# [Source passage]
Having had a look at your campaign I do think it looks interesting. But honestly your pitch is very boringly phrased and its spread out amidst all of the rules and requirements. You also have a very long list of bullets that is poorly structured. In principle it looks like it will be a very interesting campaign but the way you present it does not do it any favors and the deadline for submitting a character is extremely short. I am sorry for the harsh words, below are some advice for how to improve your pitch.

I suggest you start out with a pragraph of text describing the premise in freeform, ideally with some more context provided. I know what the curse of the rhine gorge is because I have read GotF but if you want to recruit new players you will have to explain that shit to them. Also explain the premise of Ars Magica in that paragraph, and ideally in way that lets a seasoned player know what your take on Ars Magica canon is.
I would have put the part where you describe your wishes for players and describe what characters are already in the game just beneath your premise.
The put rules for how you can create a character, what splatbooks you allow, what parts of them you dont allow etc. Also describe that practicalities of how the game will be run, I am not sure exactly where to put this info but maybe near the wishes you have for new players. And you have to explain troupe style play too, that is not common knowledge outside of the Ars Magica community.

Well. I have run a VoIP games for eight months. It is hard to recruit players and the pool of potentials is small, but I can really find new players too.

We have lost players who

  1. do not like the complex rule mechanics.
  2. do not like the ambiguity of Mythic Europe and seek a world where everybody is either Good or Evil.
  3. are incompatible with the rest of the group for all the reasons you find in every RPG.

Ars Magica is not obsolete. It was hard to recruit players to such a complex system and world when I first played 25 years ago too. Believe it or not, but many roleplayers do not enjoy mental arithmetics.

The main problem, I believe, is that Ars Magica has and always had a small community. Few players have heard of it, and therefore few players are attracted to it. Personally I have been reading D&D rules lately (yes, I never did that before), and the only selling point it has is the size of the community. I am really not tempted to look up any of the games with communities ten times the size of Ars Magica, because however good the system is, it will be too hard to find a sustainable group in a small community.

# [Data for analysis]
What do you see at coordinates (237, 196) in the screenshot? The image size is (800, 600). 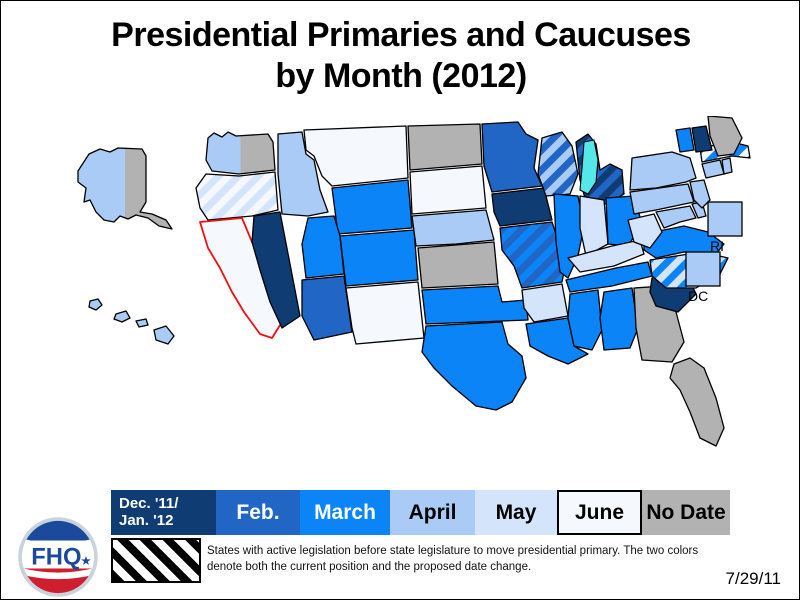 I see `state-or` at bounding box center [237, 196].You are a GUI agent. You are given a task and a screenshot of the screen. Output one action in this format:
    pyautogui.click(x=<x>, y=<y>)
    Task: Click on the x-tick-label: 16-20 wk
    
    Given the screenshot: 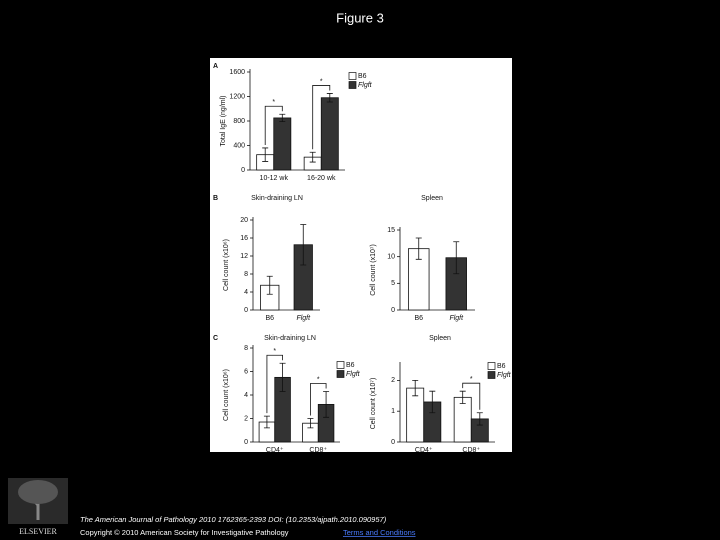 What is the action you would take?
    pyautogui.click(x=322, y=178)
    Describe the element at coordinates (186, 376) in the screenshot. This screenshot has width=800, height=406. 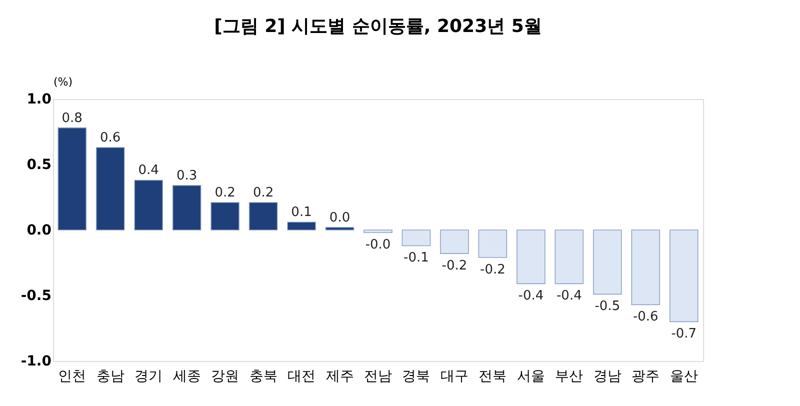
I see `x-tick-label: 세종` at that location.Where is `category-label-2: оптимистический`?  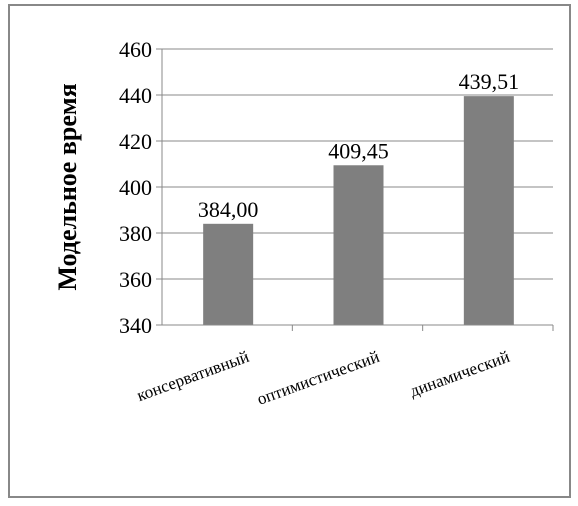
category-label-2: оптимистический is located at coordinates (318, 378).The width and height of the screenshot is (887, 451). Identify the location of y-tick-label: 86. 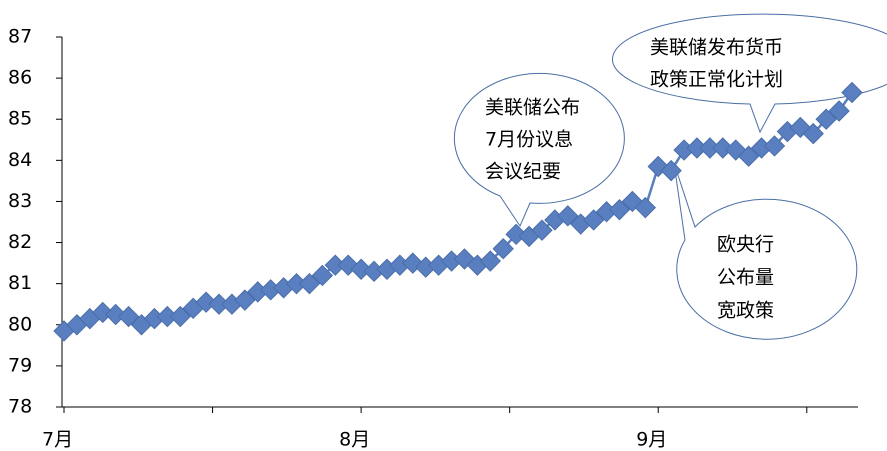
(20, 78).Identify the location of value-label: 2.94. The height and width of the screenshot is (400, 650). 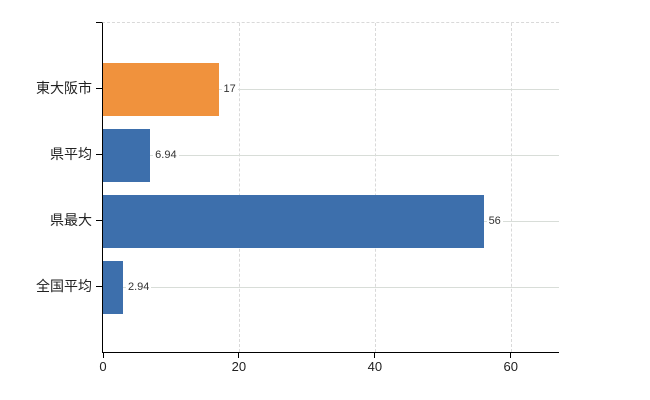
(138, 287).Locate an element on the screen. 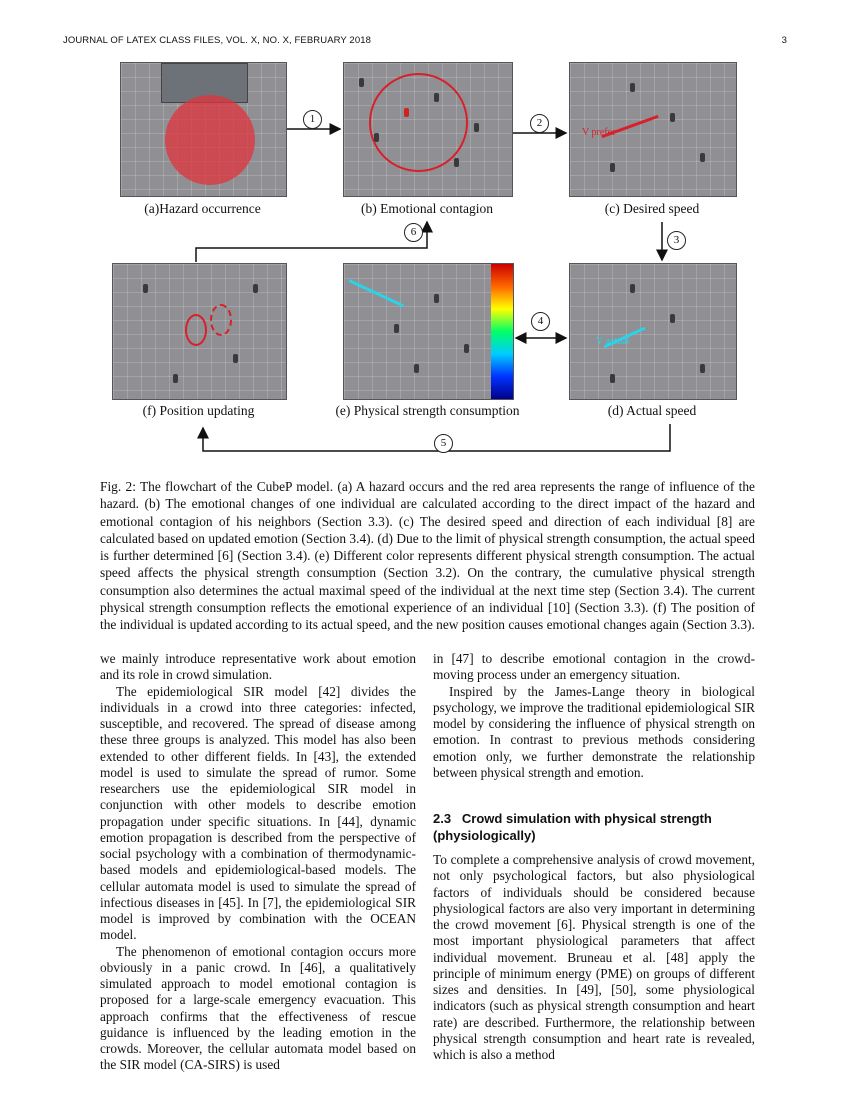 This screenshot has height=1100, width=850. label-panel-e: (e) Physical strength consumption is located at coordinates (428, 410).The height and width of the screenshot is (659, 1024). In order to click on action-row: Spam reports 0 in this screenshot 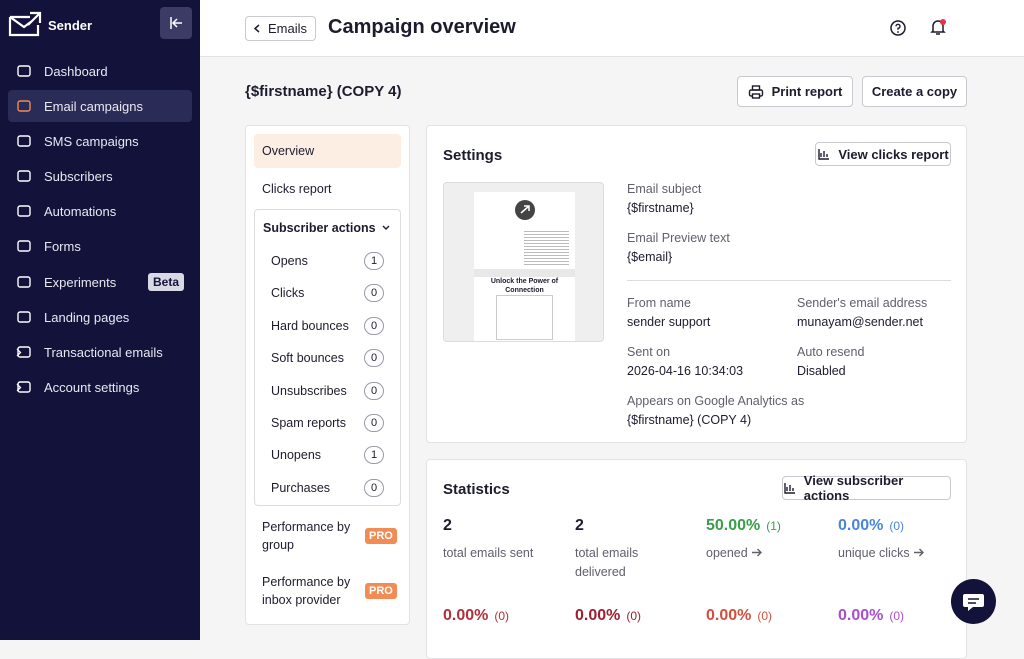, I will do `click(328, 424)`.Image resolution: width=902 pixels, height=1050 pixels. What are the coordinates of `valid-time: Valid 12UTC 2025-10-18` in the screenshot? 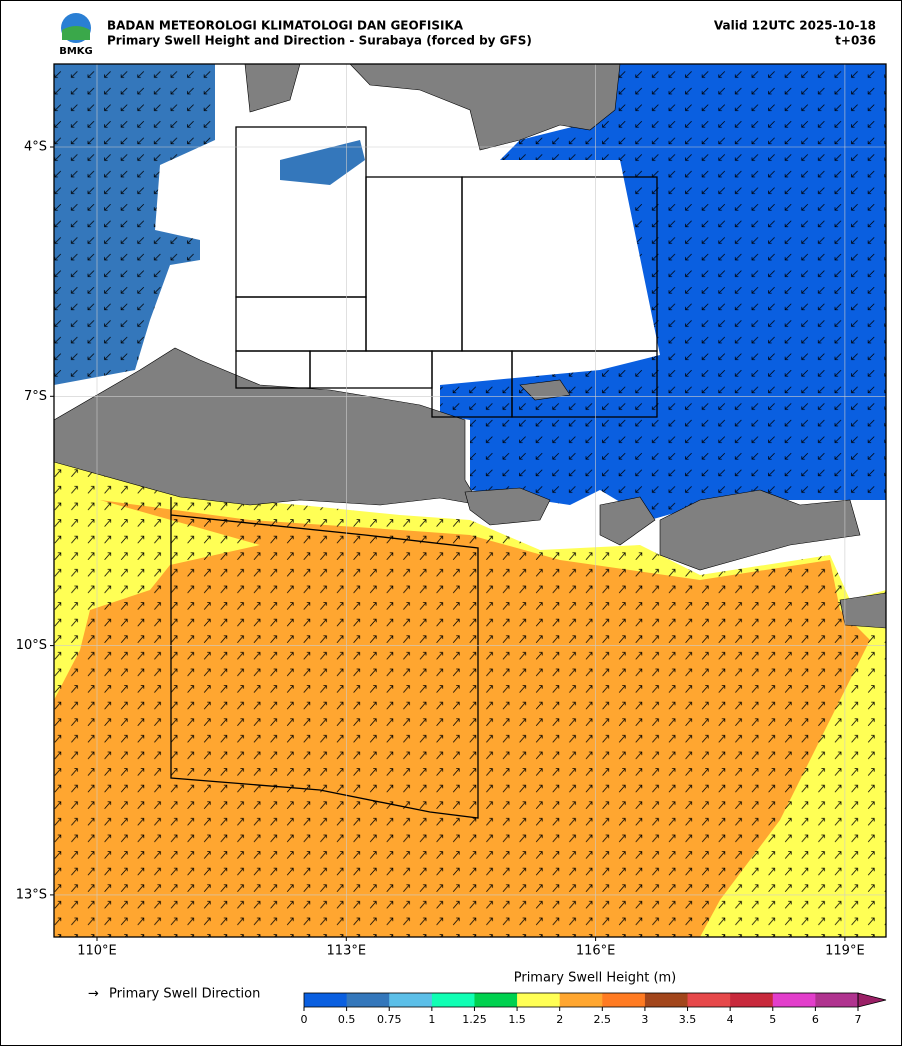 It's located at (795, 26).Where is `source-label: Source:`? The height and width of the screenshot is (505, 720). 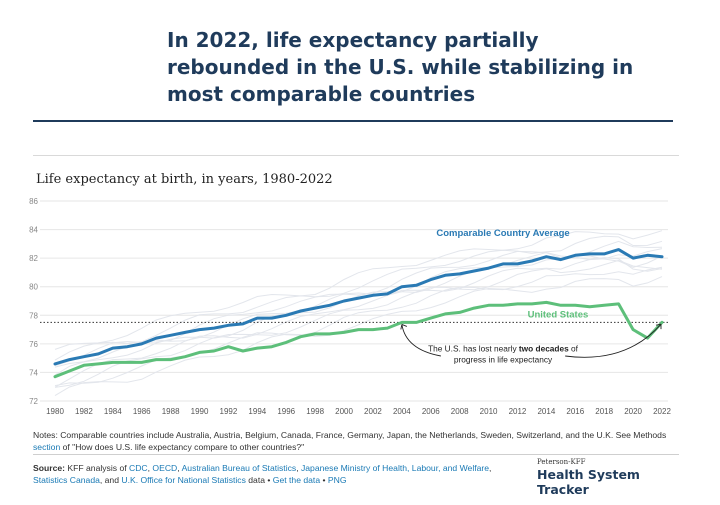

# [Required actions]
**A.** In the Ars Magica passage, what does the pitch need to explain because it is not common knowledge outside the Ars Magica community?
**B.** From the Ars Magica passage, return the text starting with "2. do not like" and going on through "enjoy mental arithmetics.".
The data above plays no part in what comes next.

# [Answers to this exercise]
**A.** Troupe style play.

**B.**
2. do not like the ambiguity of Mythic Europe and seek a world where everybody is either Good or Evil.
  3. are incompatible with the rest of the group for all the reasons you find in every RPG.

Ars Magica is not obsolete. It was hard to recruit players to such a complex system and world when I first played 25 years ago too. Believe it or not, but many roleplayers do not enjoy mental arithmetics.